To RL or not to RL? An Algorithmic Cheat-Sheet for AI-Based Radio Resource Management
Lorenzo Maggi, Matthew Andrews, Ryo Koblitz
TL;DR
The paper reframes RRM problems as sequential decision processes and argues that RL is not always the right tool due to sample inefficiency. It provides a pragmatic decision-tree guiding whether to use static optimization, supervised learning, bandits, offline RL, MPC, or RL itself, based on horizon and model knowledge. By mapping common RRM use cases (e.g., SC, BF, ES, PC, LA, HO, AC) to appropriate techniques and detailing an elaborative beamforming example, it highlights where each method excels and where it may falter.

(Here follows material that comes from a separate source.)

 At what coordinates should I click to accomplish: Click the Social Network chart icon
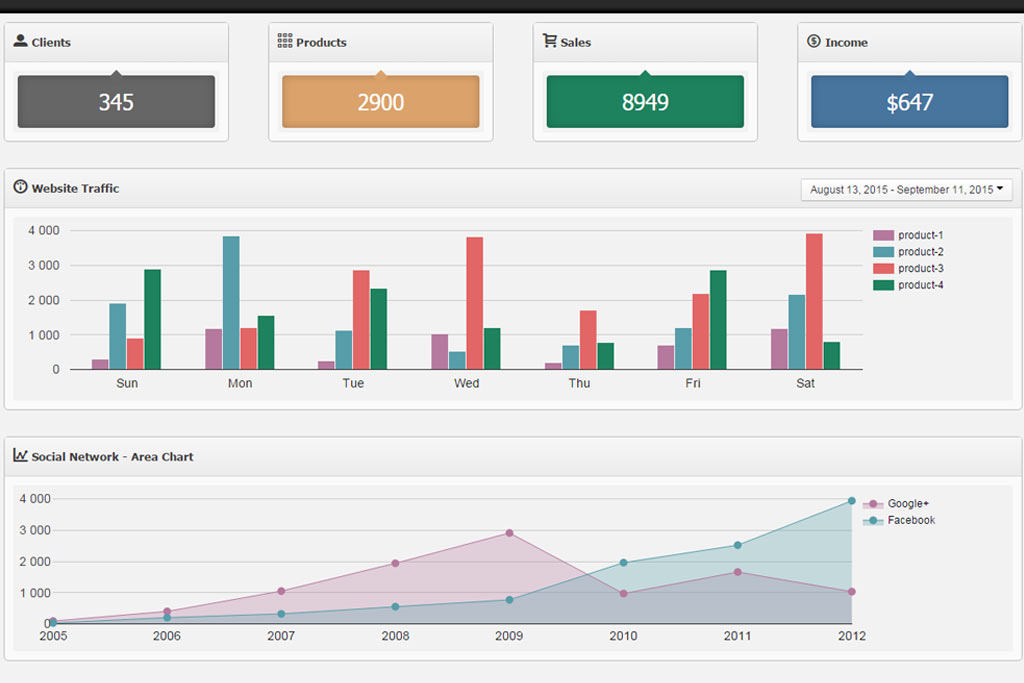pos(20,456)
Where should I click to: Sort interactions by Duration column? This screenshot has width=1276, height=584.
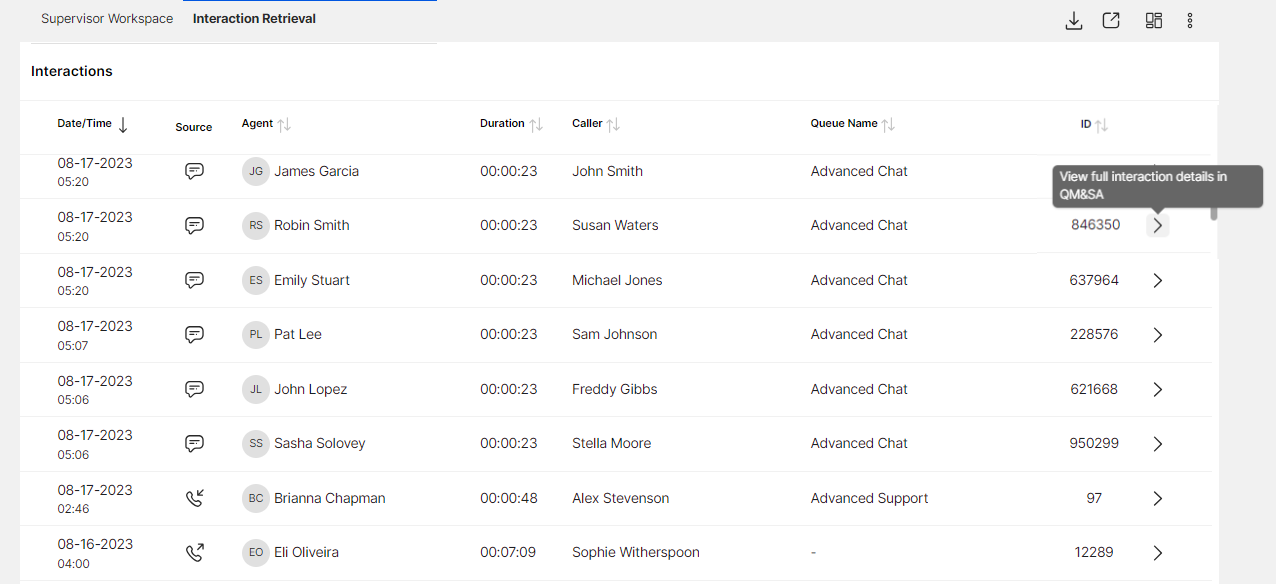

The work proposes expanding the use of MPC and offline RL for long-horizon problems like SC and AC, while encouraging bandits and learning-based approaches for short-term tasks such as LA and BF, thereby offering a practical, theory-informed roadmap for RRM algorithm selection.
Abstract
Several Radio Resource Management (RRM) use cases can be framed as sequential decision planning problems, where an agent (the base station, typically) makes decisions that influence the network utility and state. While Reinforcement Learning (RL) in its general form can address this scenario, it is known to be sample inefficient. Following the principle of Occam's razor, we argue that the choice of the solution technique for RRM should be guided by questions such as, "Is it a short or long-term planning problem?", "Is the underlying model known or does it need to be learned?", "Can we solve the problem analytically?" or "Is an expert-designed policy available?". A wide range of techniques exists to address these questions, including static and stochastic optimization, bandits, model predictive control (MPC) and, indeed, RL. We review some of these techniques that have already been successfully applied to RRM, and we believe that others, such as MPC, may present exciting research opportunities for the future.